From 30133a7cdf00075c676918c71f7b42ca6470303a Mon Sep 17 00:00:00 2001
From: Brian Warner <warner@allmydata.com>
Date: Thu, 12 Apr 2007 19:41:48 -0700
Subject: [PATCH] hash trees: further cleanup, to make sure we're validating
 the right thing hashtree.py: improve the methods available for finding out
 which hash nodes  are needed.

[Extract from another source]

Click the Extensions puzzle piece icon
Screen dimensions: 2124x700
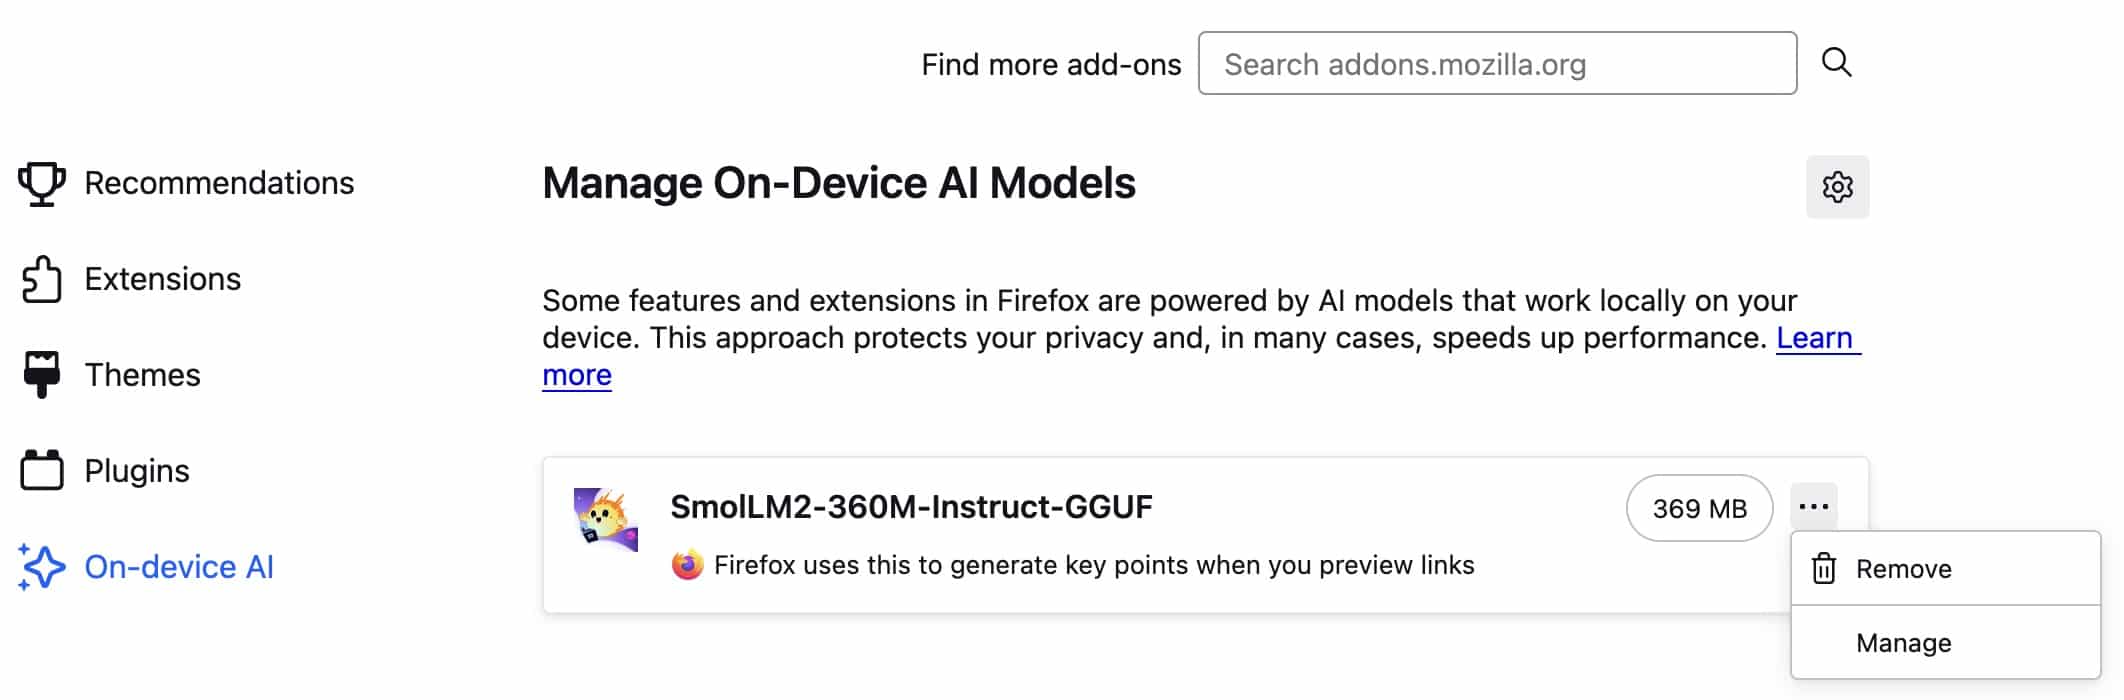(x=42, y=279)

Change set_hashes() to require that every hash
 provided can  be validated up to the root. download.py: validate from the top
 down, including the URI-derived roothash  in the share hash tree, and
 stashing the thus-validated share hash for use  in the block hash tree.

---
 src/allmydata/download.py           |  63 ++++++++------
 src/allmydata/encode.py             |   8 +-
 src/allmydata/hashtree.py           | 130 +++++++++++++++++++---------
 src/allmydata/test/test_hashtree.py | 104 ++++++++++++++--------
 4 files changed, 197 insertions(+), 108 deletions(-)

diff --git a/src/allmydata/download.py b/src/allmydata/download.py
index a1b250c1..959d3fa7 100644
--- a/src/allmydata/download.py
+++ b/src/allmydata/download.py
@@ -48,48 +48,56 @@ class Output:
         return self.downloadable.finish()
 
 class ValidatedBucket:
-    def __init__(self, sharenum, bucket, share_hash_tree, num_blocks):
+    def __init__(self, sharenum, bucket,
+                 share_hash_tree, roothash,
+                 num_blocks):
         self.sharenum = sharenum
         self.bucket = bucket
+        self._share_hash = None # None means not validated yet
         self.share_hash_tree = share_hash_tree
+        self._roothash = roothash
         self.block_hash_tree = hashtree.IncompleteHashTree(num_blocks)
 
     def get_block(self, blocknum):
-        d1 = self.bucket.callRemote('get_block', blocknum)
-        # we might also need to grab some elements of our block hash tree, to
+        # the first time we use this bucket, we need to fetch enough elements
+        # of the share hash tree to validate it from our share hash up to the
+        # hashroot.
+        if not self._share_hash:
+            d1 = self.bucket.callRemote('get_share_hashes')
+        else:
+            d1 = defer.succeed(None)
+
+        # we might need to grab some elements of our block hash tree, to
         # validate the requested block up to the share hash
-        if self.block_hash_tree.needed_hashes(leaves=[blocknum]):
+        needed = self.block_hash_tree.needed_hashes(blocknum)
+        if needed:
+            # TODO: get fewer hashes, callRemote('get_block_hashes', needed)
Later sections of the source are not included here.